Required work » The answer is to be the data below, written out in full and exactly.

The records »
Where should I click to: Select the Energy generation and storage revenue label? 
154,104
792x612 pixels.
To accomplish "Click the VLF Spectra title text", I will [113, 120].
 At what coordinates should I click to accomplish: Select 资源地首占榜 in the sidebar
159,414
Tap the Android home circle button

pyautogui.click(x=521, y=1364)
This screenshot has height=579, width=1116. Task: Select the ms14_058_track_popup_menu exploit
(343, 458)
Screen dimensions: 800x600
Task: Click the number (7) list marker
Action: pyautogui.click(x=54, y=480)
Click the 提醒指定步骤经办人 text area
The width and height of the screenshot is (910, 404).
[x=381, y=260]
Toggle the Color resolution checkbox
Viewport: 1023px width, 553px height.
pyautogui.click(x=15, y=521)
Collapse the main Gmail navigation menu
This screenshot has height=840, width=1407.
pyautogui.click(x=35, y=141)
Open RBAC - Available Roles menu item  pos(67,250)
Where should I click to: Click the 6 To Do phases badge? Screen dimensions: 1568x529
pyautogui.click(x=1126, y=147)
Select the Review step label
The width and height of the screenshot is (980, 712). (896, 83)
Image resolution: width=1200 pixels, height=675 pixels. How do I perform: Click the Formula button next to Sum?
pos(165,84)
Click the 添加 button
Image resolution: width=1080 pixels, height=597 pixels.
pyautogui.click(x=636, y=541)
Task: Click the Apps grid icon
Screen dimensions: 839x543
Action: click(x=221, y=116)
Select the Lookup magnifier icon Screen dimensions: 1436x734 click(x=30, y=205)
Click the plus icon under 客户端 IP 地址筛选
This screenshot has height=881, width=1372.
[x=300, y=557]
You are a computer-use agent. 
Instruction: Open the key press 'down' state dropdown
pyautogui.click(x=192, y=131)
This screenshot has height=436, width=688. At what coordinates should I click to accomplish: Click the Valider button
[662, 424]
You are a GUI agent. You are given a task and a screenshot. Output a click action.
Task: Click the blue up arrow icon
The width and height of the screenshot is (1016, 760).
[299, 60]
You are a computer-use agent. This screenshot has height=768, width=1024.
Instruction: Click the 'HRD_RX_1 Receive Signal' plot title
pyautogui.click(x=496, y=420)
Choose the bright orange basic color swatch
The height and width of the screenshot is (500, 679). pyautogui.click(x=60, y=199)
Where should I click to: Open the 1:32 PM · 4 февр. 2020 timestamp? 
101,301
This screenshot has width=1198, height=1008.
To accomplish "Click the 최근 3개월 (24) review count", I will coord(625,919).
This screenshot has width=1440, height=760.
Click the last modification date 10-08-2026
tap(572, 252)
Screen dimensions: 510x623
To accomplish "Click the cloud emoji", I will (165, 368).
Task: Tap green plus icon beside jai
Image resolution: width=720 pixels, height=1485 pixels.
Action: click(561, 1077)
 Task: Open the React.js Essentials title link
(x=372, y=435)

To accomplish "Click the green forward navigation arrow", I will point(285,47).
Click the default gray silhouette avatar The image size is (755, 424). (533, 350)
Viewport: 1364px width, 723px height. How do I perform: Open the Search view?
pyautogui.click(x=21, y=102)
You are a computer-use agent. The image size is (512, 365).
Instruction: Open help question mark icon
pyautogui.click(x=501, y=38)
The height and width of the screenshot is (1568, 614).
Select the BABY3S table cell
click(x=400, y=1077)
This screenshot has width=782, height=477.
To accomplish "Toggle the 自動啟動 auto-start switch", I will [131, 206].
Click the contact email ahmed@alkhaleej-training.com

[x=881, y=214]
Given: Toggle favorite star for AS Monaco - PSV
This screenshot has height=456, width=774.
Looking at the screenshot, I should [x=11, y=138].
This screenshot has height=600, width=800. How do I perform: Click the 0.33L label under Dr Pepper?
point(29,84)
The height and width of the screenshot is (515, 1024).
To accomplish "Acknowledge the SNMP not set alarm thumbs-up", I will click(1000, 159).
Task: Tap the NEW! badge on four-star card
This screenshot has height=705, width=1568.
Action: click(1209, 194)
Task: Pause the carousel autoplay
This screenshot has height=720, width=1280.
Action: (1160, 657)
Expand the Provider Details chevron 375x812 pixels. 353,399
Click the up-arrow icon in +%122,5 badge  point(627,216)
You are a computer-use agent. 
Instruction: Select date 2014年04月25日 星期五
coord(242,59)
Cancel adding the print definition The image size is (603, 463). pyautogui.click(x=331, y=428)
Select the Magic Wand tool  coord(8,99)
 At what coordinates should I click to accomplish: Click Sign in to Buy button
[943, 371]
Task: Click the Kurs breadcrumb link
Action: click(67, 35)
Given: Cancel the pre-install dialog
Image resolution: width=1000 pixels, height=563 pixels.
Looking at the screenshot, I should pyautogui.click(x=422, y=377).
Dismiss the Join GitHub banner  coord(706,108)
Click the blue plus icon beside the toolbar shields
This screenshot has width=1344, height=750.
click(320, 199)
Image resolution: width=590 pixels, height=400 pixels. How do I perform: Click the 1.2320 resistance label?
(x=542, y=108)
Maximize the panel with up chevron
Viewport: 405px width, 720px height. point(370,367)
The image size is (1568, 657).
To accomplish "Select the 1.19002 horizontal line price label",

Task answer »
Where should I click to: Select the Energy generation and storage revenue label? 
154,104
792x612 pixels.
To accomplish "Click the VLF Spectra title text", I will [113, 120].
 At what coordinates should I click to accomplish: Select 资源地首占榜 in the sidebar
159,414
Tap the Android home circle button

pyautogui.click(x=521, y=1364)
This screenshot has height=579, width=1116. Task: Select the ms14_058_track_popup_menu exploit
(343, 458)
Screen dimensions: 800x600
Task: Click the number (7) list marker
Action: pyautogui.click(x=54, y=480)
Click the 提醒指定步骤经办人 text area
The width and height of the screenshot is (910, 404).
[x=381, y=260]
Toggle the Color resolution checkbox
Viewport: 1023px width, 553px height.
pyautogui.click(x=15, y=521)
Collapse the main Gmail navigation menu
This screenshot has height=840, width=1407.
pyautogui.click(x=35, y=141)
Open RBAC - Available Roles menu item  pos(67,250)
Where should I click to: Click the 6 To Do phases badge? Screen dimensions: 1568x529
pyautogui.click(x=1126, y=147)
Select the Review step label
The width and height of the screenshot is (980, 712). (896, 83)
Image resolution: width=1200 pixels, height=675 pixels. How do I perform: Click the Formula button next to Sum?
pos(165,84)
Click the 添加 button
Image resolution: width=1080 pixels, height=597 pixels.
pyautogui.click(x=636, y=541)
Task: Click the Apps grid icon
Screen dimensions: 839x543
Action: click(x=221, y=116)
Select the Lookup magnifier icon Screen dimensions: 1436x734 click(x=30, y=205)
Click the plus icon under 客户端 IP 地址筛选
This screenshot has height=881, width=1372.
[x=300, y=557]
You are a computer-use agent. 
Instruction: Open the key press 'down' state dropdown
pyautogui.click(x=192, y=131)
This screenshot has height=436, width=688. At what coordinates should I click to accomplish: Click the Valider button
[662, 424]
You are a GUI agent. You are given a task and a screenshot. Output a click action.
Task: Click the blue up arrow icon
The width and height of the screenshot is (1016, 760).
[299, 60]
You are a computer-use agent. This screenshot has height=768, width=1024.
Instruction: Click the 'HRD_RX_1 Receive Signal' plot title
pyautogui.click(x=496, y=420)
Choose the bright orange basic color swatch
The height and width of the screenshot is (500, 679). pyautogui.click(x=60, y=199)
Where should I click to: Open the 1:32 PM · 4 февр. 2020 timestamp? 
101,301
This screenshot has width=1198, height=1008.
To accomplish "Click the 최근 3개월 (24) review count", I will coord(625,919).
This screenshot has width=1440, height=760.
Click the last modification date 10-08-2026
tap(572, 252)
Screen dimensions: 510x623
To accomplish "Click the cloud emoji", I will (165, 368).
Task: Tap green plus icon beside jai
Image resolution: width=720 pixels, height=1485 pixels.
Action: click(561, 1077)
 Task: Open the React.js Essentials title link
(x=372, y=435)

To accomplish "Click the green forward navigation arrow", I will point(285,47).
Click the default gray silhouette avatar The image size is (755, 424). (533, 350)
Viewport: 1364px width, 723px height. How do I perform: Open the Search view?
pyautogui.click(x=21, y=102)
You are a computer-use agent. The image size is (512, 365).
Instruction: Open help question mark icon
pyautogui.click(x=501, y=38)
The height and width of the screenshot is (1568, 614).
Select the BABY3S table cell
click(x=400, y=1077)
This screenshot has width=782, height=477.
To accomplish "Toggle the 自動啟動 auto-start switch", I will [131, 206].
Click the contact email ahmed@alkhaleej-training.com

[x=881, y=214]
Given: Toggle favorite star for AS Monaco - PSV
This screenshot has height=456, width=774.
Looking at the screenshot, I should [x=11, y=138].
This screenshot has height=600, width=800. How do I perform: Click the 0.33L label under Dr Pepper?
point(29,84)
The height and width of the screenshot is (515, 1024).
To accomplish "Acknowledge the SNMP not set alarm thumbs-up", I will click(1000, 159).
Task: Tap the NEW! badge on four-star card
This screenshot has height=705, width=1568.
Action: click(1209, 194)
Task: Pause the carousel autoplay
This screenshot has height=720, width=1280.
Action: (1160, 657)
Expand the Provider Details chevron 375x812 pixels. 353,399
Click the up-arrow icon in +%122,5 badge  point(627,216)
You are a computer-use agent. 
Instruction: Select date 2014年04月25日 星期五
coord(242,59)
Cancel adding the print definition The image size is (603, 463). pyautogui.click(x=331, y=428)
Select the Magic Wand tool  coord(8,99)
 At what coordinates should I click to accomplish: Click Sign in to Buy button
[943, 371]
Task: Click the Kurs breadcrumb link
Action: click(67, 35)
Given: Cancel the pre-install dialog
Image resolution: width=1000 pixels, height=563 pixels.
Looking at the screenshot, I should pyautogui.click(x=422, y=377).
Dismiss the Join GitHub banner  coord(706,108)
Click the blue plus icon beside the toolbar shields
This screenshot has width=1344, height=750.
click(320, 199)
Image resolution: width=590 pixels, height=400 pixels. How do I perform: Click the 1.2320 resistance label?
(x=542, y=108)
Maximize the panel with up chevron
Viewport: 405px width, 720px height. point(370,367)
The image size is (1568, 657).
To accomplish "Select the 1.19002 horizontal line price label",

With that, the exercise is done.